# Письменное задание
Представьте в виде CSV с двумя столбцами, «текст» и «ответ», записи от строки, где есть "This screenshot has width=828, height=931.", до строки с "Click the key" включительно. На каждую запись отведите одну строку CSV, каждое значение заключите в кавычки, а переносы строк внутри него замените пробелами.

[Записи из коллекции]
※

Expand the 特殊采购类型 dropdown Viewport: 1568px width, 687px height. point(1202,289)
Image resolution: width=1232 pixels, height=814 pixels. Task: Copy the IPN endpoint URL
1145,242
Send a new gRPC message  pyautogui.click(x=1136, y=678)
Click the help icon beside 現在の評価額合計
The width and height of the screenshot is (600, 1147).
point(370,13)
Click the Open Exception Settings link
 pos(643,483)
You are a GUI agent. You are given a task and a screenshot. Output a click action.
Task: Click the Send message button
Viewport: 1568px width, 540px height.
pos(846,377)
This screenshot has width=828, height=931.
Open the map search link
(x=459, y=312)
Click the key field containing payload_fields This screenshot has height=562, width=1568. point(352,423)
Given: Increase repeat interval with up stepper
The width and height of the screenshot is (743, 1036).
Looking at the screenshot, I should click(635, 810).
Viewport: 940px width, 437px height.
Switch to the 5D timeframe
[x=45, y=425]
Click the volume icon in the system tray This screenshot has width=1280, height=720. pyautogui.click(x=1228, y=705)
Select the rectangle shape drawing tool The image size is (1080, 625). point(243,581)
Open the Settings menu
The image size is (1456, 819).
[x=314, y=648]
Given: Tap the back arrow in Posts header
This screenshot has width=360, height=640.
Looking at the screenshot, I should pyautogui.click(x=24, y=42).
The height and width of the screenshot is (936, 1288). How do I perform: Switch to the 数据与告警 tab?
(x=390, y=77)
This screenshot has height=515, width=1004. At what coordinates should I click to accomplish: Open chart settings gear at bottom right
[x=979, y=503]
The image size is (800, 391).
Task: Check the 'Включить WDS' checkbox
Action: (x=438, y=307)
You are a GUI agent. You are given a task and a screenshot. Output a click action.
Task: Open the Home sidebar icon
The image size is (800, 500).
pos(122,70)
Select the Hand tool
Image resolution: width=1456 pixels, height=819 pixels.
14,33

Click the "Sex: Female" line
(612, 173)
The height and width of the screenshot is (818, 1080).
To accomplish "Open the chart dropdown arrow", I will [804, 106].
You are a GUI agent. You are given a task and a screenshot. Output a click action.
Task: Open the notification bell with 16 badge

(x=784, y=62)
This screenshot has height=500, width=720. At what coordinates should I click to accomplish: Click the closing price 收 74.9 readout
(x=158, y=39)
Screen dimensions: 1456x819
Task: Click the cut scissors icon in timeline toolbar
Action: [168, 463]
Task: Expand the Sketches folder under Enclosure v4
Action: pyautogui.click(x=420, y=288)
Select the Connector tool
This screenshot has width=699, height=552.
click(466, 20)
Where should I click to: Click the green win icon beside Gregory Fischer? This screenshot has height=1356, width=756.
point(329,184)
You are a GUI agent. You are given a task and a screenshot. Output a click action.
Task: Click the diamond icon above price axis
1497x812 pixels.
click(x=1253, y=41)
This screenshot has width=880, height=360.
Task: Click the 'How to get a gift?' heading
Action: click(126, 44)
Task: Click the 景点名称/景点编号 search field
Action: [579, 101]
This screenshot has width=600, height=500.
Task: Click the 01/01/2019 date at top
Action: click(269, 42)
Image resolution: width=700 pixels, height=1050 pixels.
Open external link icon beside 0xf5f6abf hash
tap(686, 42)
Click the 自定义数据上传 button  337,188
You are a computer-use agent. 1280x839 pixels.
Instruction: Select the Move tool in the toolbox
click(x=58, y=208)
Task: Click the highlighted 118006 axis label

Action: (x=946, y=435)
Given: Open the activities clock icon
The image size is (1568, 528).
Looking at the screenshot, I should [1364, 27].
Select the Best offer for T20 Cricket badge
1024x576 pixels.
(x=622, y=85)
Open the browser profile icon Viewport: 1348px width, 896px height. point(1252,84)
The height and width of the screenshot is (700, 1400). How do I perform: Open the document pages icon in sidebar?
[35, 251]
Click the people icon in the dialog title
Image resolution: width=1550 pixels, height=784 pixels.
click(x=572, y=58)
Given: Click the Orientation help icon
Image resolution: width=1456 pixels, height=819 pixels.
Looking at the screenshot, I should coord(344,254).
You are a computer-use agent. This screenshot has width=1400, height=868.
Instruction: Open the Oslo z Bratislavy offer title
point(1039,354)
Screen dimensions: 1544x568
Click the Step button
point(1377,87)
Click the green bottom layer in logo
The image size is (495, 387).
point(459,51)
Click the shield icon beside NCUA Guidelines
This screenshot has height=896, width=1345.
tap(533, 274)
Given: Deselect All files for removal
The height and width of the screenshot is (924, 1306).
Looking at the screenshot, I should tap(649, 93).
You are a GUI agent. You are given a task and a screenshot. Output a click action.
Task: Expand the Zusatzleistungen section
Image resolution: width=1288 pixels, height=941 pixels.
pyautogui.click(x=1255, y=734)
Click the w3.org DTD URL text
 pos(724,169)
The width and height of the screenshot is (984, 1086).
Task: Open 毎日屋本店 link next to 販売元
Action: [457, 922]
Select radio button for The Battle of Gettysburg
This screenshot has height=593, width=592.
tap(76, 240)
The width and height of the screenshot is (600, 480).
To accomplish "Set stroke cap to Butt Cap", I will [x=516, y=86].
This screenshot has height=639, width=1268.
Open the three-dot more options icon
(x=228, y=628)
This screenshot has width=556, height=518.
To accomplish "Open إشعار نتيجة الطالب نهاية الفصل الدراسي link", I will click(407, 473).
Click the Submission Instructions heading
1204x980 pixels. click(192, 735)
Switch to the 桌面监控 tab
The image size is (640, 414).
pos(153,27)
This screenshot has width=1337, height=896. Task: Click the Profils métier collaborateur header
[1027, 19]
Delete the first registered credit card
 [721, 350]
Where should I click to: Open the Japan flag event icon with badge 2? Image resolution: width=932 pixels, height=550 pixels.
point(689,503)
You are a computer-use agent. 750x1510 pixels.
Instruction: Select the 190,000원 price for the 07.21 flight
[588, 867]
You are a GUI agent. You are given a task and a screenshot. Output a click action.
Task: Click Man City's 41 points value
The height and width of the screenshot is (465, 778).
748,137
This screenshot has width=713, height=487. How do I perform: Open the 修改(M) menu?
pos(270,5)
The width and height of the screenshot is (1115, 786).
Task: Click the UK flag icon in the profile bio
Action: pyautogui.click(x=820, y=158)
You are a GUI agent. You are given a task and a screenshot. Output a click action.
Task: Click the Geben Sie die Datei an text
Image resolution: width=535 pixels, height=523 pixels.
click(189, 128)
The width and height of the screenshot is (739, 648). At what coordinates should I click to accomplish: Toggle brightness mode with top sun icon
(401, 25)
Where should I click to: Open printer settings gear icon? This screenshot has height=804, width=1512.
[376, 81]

※

# Правильный ответ
текст,ответ
"This screenshot has width=828, height=931. Open the map search link","(x=459, y=312)"
"Click the key field containing payload_fields This screenshot has height=562, width=1568.","point(352,423)"